Work to do: Update the classifier comparison from "precision: 0.294591583417 recall: 0.298043253968" up to and including "n_estimators=50, random_state=None) done." by rewriting that passage with "RandomForestClassifier" replaced by "GradientBoostingClassifier".

Document excerpt:

↓

Feature Secaling is one important tool in Machine Learning. It's about how we normalize the range of each of our feature so that it can't dominate from one to another. I used Scikit-learn's MinMaxScaler() function to nromalize all features so that features like Salary or Bonus will not dmoniate the other features i.e. Emails typically number in the hundreds or low thousands, salaries are usually at least 1000x higher.

#Question 3

  1. What algorithm did you end up using? What other one(s) did you try? [relevant rubric item: “pick an algorithm”]

The first thing I did was to look at the following chart from scikit-learn to get an idea of which algorithm to use.

from IPython.display import Image
Image(filename='BZJiN.png', width=800, height=600) 

png

##Algorithms tried: I ran tests on the following algorithms to check their accuracy, precision, and recall in oder to pick algorithm to work with. "Nearest Neighbors", "Linear SVM", "RBF SVM", "Decision Tree", "Random Forest", "AdaBoost", "Naive Bayes", "Extra Trees" The results were as follow:

Classifier: KNeighborsClassifier(algorithm='auto', leaf_size=30, metric='minkowski', metric_params=None, n_neighbors=3, p=2, weights='uniform') done.

precision: 0.216143253968 recall: 0.0993996392496 Accuracy: 0.84 (+/- 0.00)

Classifier: SVC(C=0.025, cache_size=200, class_weight=None, coef0=0.0, degree=3, gamma=0.0, kernel='linear', max_iter=-1, probability=False, random_state=None, shrinking=True, tol=0.001, verbose=False) done.

precision: 0.0 recall: 0.0 Accuracy: 0.84 (+/- 0.00)

Classifier: SVC(C=1, cache_size=200, class_weight=None, coef0=0.0, degree=3, gamma=2, kernel='rbf', max_iter=-1, probability=False, random_state=None, shrinking=True, tol=0.001, verbose=False) done.

precision: 0.0 recall: 0.0 Accuracy: 0.84 (+/- 0.00)

Classifier: DecisionTreeClassifier(class_weight=None, criterion='gini', max_depth=5, max_features=None, max_leaf_nodes=None, min_samples_leaf=1, min_samples_split=2, min_weight_fraction_leaf=0.0, random_state=None, splitter='best') done.

precision: 0.294591583417 recall: 0.298043253968 Accuracy: 0.74 (+/- 0.00)

Classifier: RandomForestClassifier(bootstrap=True, class_weight=None, criterion='gini', max_depth=5, max_features=1, max_leaf_nodes=None, min_samples_leaf=1, min_samples_split=2, min_weight_fraction_leaf=0.0, n_estimators=10, n_jobs=1, oob_score=False, random_state=None, verbose=0, warm_start=False) done.

precision: 0.278219047619 recall: 0.115274350649 Accuracy: 0.86 (+/- 0.00)

Classifier: AdaBoostClassifier(algorithm='SAMME.R', base_estimator=None, learning_rate=1.0, n_estimators=50, random_state=None) done.

precision: 0.307928030303 recall: 0.218639574315 Accuracy: 0.79 (+/- 0.00)

Classifier: GaussianNB() done.

precision: 0.323334988519 recall: 0.343410894661 Accuracy: 0.60 (+/- 0.00)

Classifier: ExtraTreesClassifier(bootstrap=False, class_weight=None, criterion='gini', max_depth=None, max_features='auto', max_leaf_nodes=None, min_samples_leaf=1, min_samples_split=2, min_weight_fraction_leaf=0.0, n_estimators=10, n_jobs=1, oob_score=False, random_state=None, verbose=0, warm_start=False) done.

↑

Collected data:
↓

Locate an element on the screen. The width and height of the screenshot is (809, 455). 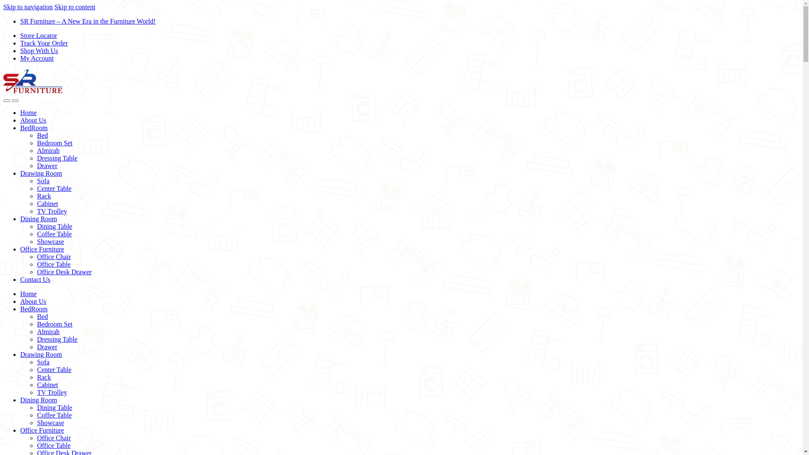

↑

Result for this exercise:
precision: 0.294591583417 recall: 0.298043253968 Accuracy: 0.74 (+/- 0.00)

Classifier: GradientBoostingClassifier(bootstrap=True, class_weight=None, criterion='gini', max_depth=5, max_features=1, max_leaf_nodes=None, min_samples_leaf=1, min_samples_split=2, min_weight_fraction_leaf=0.0, n_estimators=10, n_jobs=1, oob_score=False, random_state=None, verbose=0, warm_start=False) done.

precision: 0.278219047619 recall: 0.115274350649 Accuracy: 0.86 (+/- 0.00)

Classifier: AdaBoostClassifier(algorithm='SAMME.R', base_estimator=None, learning_rate=1.0, n_estimators=50, random_state=None) done.